Mortgage Investors Corp. says that its mission is to help U.S. veterans same money on loans that are guaranteed by the Department of Veterans Affairs.

The St. Petersburg, Fla.-based firm, which was founded in 1938, claims that it refinances more VA loans than any other mortgage company in the country.

During the past 15 years, VA refinance production reportedly totaled $30 billion at the company.

But the Federal Trade Commission claims that Mortgage Investors — which also operates as AmeriGroup Mortgage Corp., Veterans Information Department and Veterans Home Loans — is originating loans using unscrupulous tactics.

The FTC alleges that the company violated the Do Not Call provisions of its Telemarketing Sales Rule. “Hundreds of telemarketers” are on staff making cold calls and utilizing written scripts.

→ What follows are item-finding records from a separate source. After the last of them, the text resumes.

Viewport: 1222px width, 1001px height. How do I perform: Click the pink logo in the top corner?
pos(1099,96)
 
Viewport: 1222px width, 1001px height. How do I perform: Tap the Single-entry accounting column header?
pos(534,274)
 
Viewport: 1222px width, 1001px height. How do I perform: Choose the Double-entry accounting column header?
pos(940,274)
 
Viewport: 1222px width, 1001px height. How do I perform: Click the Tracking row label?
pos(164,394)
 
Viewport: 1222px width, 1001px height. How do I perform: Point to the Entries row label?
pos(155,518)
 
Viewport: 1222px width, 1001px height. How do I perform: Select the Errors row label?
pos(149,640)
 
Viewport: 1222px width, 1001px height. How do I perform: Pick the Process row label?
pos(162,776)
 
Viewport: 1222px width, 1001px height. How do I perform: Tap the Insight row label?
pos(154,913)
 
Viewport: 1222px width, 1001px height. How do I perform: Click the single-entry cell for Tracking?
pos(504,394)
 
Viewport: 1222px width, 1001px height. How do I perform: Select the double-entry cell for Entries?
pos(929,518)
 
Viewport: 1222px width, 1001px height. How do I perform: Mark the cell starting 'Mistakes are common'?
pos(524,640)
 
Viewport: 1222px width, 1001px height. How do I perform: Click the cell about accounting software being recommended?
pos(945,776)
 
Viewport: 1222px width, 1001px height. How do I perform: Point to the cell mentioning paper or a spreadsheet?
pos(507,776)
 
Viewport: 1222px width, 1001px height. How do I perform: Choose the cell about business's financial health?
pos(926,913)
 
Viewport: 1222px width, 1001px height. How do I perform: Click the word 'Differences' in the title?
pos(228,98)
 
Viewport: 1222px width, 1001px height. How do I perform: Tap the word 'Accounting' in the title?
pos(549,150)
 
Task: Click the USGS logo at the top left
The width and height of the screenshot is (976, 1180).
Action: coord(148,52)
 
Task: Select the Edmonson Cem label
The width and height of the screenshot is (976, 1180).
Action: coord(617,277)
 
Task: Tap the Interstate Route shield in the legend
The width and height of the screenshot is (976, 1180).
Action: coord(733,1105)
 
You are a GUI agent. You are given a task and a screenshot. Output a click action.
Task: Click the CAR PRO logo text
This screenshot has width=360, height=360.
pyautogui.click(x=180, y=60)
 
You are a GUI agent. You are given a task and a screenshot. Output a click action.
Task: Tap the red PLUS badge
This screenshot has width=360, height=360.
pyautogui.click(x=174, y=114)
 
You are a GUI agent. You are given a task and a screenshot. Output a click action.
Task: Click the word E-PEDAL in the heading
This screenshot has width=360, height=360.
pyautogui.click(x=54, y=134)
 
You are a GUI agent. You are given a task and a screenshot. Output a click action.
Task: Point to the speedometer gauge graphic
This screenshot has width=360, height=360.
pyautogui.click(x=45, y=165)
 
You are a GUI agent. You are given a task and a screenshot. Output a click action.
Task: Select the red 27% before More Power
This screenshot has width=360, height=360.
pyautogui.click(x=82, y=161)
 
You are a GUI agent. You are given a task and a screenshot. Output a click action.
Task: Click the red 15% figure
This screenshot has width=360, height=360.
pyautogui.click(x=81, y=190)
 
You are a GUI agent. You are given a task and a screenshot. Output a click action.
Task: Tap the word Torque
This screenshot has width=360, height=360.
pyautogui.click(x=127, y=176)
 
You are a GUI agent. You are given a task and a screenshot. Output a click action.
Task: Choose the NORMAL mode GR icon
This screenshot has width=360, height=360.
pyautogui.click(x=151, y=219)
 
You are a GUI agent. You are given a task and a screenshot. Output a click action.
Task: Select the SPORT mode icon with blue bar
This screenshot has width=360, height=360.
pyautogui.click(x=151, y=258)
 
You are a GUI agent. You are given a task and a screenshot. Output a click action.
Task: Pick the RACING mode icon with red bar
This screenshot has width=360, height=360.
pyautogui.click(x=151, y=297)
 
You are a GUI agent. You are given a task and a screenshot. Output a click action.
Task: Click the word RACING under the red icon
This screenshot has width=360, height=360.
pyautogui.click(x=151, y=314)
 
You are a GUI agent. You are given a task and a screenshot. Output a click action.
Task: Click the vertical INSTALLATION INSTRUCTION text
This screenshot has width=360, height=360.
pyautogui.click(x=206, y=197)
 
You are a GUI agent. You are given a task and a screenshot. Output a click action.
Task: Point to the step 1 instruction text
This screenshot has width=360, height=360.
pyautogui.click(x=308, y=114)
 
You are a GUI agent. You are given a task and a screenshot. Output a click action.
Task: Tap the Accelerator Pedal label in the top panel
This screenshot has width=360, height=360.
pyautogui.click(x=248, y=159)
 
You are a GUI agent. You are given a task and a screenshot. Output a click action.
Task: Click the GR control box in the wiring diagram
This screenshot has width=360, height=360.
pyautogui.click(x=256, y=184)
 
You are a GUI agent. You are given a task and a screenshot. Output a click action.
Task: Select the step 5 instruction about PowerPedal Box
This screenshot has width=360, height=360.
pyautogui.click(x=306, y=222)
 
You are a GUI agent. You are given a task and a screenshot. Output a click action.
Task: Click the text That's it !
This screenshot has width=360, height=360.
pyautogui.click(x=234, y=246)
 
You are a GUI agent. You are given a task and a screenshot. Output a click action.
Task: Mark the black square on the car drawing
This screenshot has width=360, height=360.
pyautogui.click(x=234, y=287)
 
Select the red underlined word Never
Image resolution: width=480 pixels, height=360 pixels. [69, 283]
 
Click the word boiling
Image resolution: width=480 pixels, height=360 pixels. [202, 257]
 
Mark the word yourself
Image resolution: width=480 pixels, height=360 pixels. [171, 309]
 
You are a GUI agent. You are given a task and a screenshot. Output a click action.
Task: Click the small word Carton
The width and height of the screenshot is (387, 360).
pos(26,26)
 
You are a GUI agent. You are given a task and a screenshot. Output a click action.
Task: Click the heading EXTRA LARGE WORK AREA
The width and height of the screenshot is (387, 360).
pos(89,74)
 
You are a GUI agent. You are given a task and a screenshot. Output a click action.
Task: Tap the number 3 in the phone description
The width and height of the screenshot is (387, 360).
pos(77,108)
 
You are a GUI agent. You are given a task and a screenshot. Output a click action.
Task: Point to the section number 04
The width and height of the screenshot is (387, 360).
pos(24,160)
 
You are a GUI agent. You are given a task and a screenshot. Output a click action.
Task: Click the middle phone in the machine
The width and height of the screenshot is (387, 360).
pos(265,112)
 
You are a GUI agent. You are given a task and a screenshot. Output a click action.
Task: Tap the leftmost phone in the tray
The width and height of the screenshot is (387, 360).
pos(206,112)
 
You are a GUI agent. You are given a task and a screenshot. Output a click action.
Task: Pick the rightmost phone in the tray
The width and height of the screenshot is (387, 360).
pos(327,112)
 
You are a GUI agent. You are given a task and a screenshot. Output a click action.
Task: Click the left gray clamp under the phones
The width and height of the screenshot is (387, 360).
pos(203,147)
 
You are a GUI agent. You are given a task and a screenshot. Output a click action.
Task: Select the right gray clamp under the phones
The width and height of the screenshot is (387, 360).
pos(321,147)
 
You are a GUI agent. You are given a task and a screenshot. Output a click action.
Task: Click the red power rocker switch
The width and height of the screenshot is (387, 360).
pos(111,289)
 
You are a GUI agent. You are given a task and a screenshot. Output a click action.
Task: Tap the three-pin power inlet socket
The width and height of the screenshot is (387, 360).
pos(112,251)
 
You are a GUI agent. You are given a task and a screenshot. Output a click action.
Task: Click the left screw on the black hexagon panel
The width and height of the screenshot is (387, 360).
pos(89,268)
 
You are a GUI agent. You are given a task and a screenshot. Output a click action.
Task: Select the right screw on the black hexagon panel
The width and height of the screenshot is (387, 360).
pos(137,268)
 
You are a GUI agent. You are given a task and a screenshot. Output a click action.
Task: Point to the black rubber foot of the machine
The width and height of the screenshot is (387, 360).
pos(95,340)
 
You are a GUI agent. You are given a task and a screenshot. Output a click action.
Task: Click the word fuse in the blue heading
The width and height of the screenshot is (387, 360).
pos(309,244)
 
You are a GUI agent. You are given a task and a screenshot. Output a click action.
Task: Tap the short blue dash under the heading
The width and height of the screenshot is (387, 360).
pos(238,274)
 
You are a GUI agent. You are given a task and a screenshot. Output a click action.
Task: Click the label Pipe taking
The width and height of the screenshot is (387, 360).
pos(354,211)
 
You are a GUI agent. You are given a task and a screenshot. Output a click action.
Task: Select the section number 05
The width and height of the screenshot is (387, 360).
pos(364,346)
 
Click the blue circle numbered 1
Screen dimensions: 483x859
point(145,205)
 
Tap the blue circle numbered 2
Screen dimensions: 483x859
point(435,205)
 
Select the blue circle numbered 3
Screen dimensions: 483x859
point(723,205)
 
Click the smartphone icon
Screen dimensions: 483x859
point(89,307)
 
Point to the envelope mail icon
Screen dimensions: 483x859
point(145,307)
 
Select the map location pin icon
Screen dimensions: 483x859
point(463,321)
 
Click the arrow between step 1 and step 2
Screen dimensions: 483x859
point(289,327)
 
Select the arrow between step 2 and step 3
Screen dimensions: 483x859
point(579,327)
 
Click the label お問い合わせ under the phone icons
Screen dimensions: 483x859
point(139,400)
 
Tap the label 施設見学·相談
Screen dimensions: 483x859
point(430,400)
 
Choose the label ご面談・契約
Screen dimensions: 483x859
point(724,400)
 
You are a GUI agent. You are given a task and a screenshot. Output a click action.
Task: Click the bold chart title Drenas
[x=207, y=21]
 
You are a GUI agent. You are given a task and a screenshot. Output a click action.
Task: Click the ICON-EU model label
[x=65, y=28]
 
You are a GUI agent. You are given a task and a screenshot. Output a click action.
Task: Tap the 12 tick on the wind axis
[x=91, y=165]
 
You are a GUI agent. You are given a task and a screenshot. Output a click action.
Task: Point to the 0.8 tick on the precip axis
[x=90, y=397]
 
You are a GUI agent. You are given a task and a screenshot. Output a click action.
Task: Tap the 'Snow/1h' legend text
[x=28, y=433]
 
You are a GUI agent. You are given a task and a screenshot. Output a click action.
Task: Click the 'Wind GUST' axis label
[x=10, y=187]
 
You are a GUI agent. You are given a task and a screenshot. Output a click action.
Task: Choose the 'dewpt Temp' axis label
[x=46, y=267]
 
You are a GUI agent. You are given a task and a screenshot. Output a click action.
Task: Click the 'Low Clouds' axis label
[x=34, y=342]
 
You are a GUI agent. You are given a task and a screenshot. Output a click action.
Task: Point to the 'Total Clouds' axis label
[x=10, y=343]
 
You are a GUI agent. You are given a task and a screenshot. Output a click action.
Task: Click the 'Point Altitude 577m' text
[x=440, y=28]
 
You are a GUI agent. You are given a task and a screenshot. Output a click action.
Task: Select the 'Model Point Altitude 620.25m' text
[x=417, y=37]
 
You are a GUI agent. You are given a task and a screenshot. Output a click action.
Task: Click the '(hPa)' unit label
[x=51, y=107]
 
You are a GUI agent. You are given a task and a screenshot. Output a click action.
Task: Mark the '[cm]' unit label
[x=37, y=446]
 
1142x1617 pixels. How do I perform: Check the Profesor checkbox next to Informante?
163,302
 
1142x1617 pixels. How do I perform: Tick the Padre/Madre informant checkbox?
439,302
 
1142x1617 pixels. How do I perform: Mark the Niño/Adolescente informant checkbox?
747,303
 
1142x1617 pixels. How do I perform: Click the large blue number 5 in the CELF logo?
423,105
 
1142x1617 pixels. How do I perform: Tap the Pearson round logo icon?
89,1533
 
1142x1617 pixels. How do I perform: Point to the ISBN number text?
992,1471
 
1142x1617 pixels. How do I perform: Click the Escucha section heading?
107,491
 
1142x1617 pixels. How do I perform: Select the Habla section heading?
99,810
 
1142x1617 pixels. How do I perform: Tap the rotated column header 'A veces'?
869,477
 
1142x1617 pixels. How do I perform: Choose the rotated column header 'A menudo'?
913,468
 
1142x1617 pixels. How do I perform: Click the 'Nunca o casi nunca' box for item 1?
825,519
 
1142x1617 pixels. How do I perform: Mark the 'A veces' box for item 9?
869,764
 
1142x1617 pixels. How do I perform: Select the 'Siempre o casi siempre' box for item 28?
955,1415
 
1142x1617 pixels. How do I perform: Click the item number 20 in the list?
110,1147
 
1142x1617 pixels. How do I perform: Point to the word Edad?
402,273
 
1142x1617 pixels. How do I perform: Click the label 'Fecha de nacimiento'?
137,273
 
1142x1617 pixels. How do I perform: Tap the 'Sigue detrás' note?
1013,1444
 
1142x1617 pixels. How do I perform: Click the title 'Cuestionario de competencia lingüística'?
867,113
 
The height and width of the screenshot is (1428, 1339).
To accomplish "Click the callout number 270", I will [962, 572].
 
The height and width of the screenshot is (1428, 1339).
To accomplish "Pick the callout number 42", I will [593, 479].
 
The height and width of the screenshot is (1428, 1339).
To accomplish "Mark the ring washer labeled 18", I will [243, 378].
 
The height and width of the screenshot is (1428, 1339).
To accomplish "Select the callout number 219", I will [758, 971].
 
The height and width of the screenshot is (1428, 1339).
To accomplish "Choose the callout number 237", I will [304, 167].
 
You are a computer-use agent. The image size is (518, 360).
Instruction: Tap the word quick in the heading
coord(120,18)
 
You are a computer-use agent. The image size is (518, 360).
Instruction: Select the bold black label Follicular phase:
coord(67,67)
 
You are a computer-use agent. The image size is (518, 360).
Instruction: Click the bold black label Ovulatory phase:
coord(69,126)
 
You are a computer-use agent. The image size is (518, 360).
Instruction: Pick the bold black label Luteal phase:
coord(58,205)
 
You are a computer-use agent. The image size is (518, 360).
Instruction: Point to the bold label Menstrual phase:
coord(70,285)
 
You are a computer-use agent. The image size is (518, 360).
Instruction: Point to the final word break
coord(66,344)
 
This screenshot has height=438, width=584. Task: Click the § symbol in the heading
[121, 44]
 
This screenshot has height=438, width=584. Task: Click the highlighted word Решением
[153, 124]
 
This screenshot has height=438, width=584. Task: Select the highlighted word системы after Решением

The company is also accused of making 5.4 million calls between February 2009 and July 2012 to consumers listed on the FTC’s National Do Not Call Registry while failing to remove consumers from its own call list despite repeated requests to be removed. In some cases, customers who complained about the calls were transferred to supervisors that continued to attempt a sale.

In addition, Mortgage Investors allegedly violated the Mortgage Acts and Practices – Advertising Rule — or MAP Rule. The FTC says that the firm implies to loan prospects that it can save them money over the life of a refinanced loan even though it actually puts them into adjustable-rate mortgages where the interest rate can increase.

Earlier this month, the FTC — which said it has received thousands of complaints about the company — filed a lawsuit against Mortgage Investors in a Florida federal court.

An announcement Thursday indicated that Mortgage Investors has agreed to a settlement and will pay a $7.5 million civil money penalty, “the largest fine the FTC has ever collected for allegedly violating Do Not Call provisions of the agency’s Telemarketing Sales Rule.”

The agency said that the action was the first one brought under the MAP Rule, while the settlement marks the 10-year anniversary of the Do Not Call registry.

It’s not the only adverse action that has been taken against the company.

In August 2008, Mortgage Investors agreed to a $78,500 settlement with the Department of Housing and Urban Development, while in 2003 it was the first company to be charged with violating the Oklahoma Telemarketer Restriction Act.